An introduction to the rich diversity of the ancient Indian discussions on statecraft, economy, and law and the problems arising out of anachronistic interpretations of the past to address contemporary political exigencies.

In 1896, nine years before the rediscovery of the Kautiliya Arthasastra, Manmath Nath Dutt wrote the following in the introduction to his English translation of the Kamandakiya Nitisara.

Admitting their exalted superiority in matters of philosophical and theological speculation, some people of the present generation boldly launch the theory that our literature lacks in works which may serve as a guidance of practical life. To disabuse the popular mind of this perilous misconception, we might safely assert that Hindu writers paid no less attention to practical morals and politics.
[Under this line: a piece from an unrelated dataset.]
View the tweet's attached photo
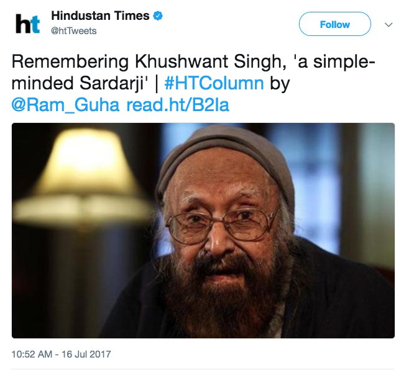 pos(203,230)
It was Chanakya, the Machaival [sic] of India who first reformed this Science … The author, of the work which is the subject of our translation, was a disciple of Chanakya who raised the first Maurya king Chandra Gupta on the throne of Pataliputra (B.C. 319.) Tradition fully corroborates this date. (emphasis added)

If, as Dutt notes a little later, even school boys of India’ knew the Indian science of polity then who was he trying to disabuse? Towards the end of the introduction, it becomes clear that his audience was the West, particularly Indologists and the colonial administration. Western scholars such as Max Müller, while acknowledging India’s metaphysical achievements, had claimed that India had no place in the political history of the world.’ Dutt tried to contest such assertions by drawing attention to the pre-colonial Indian tradition of Science of Polity. He further claimed an early date for the best-known text of that tradition and tried to demonstrate the practical achievements of that tradition by linking it to the foundation of India’s first large scale empire. Similar claims were voiced with greater conviction after the discovery of the Kautiliya Arthasastra.

This course will take students through the modern life of an ancient text that was fortuitously discovered at a time when nationalist politics was taking root in India and when Japan’s spectacular victory over Czarist Russia had demolished the myth of the invincibility of the West. Unsurprisingly, Kautilya soon emerged as, borrowing from K.V. Rangaswami Aiyangar’s glowing tribute, India’s reply to Aristotle, Machiavelli, and Bacon. We can add Sun Tzu and Hobbes to Aiyangar’s list. The text has subsequently been used by a variety of political actors including Nehru, Ambedkar, and Golwalkar. Ambedkar’s observations on the Arthasastra will turn our attention to its marginalisation in the pre-colonial India. Similarly, the engagement with Golwalkar’s selective appropriation of the text will turn our attention to the many lives of Kautilya. The course will use the Dharmasastras of Manu and Yajnavalkya, Vatstayayana’s Kamasutra, and Kamandaka’s Nitisara to locate the Arthasastra in the larger body of ancient literature. After examining the ancient and modern avatars of the treatise, the course will examine state, economy, law, and diplomacy from the perspective of the Arthasastra.

The course will introduce students to the rich diversity of the ancient Indian discussions on statecraft, economy, and law and to the problems arising out of anachronistic interpretations of the past to address contemporary political exigencies.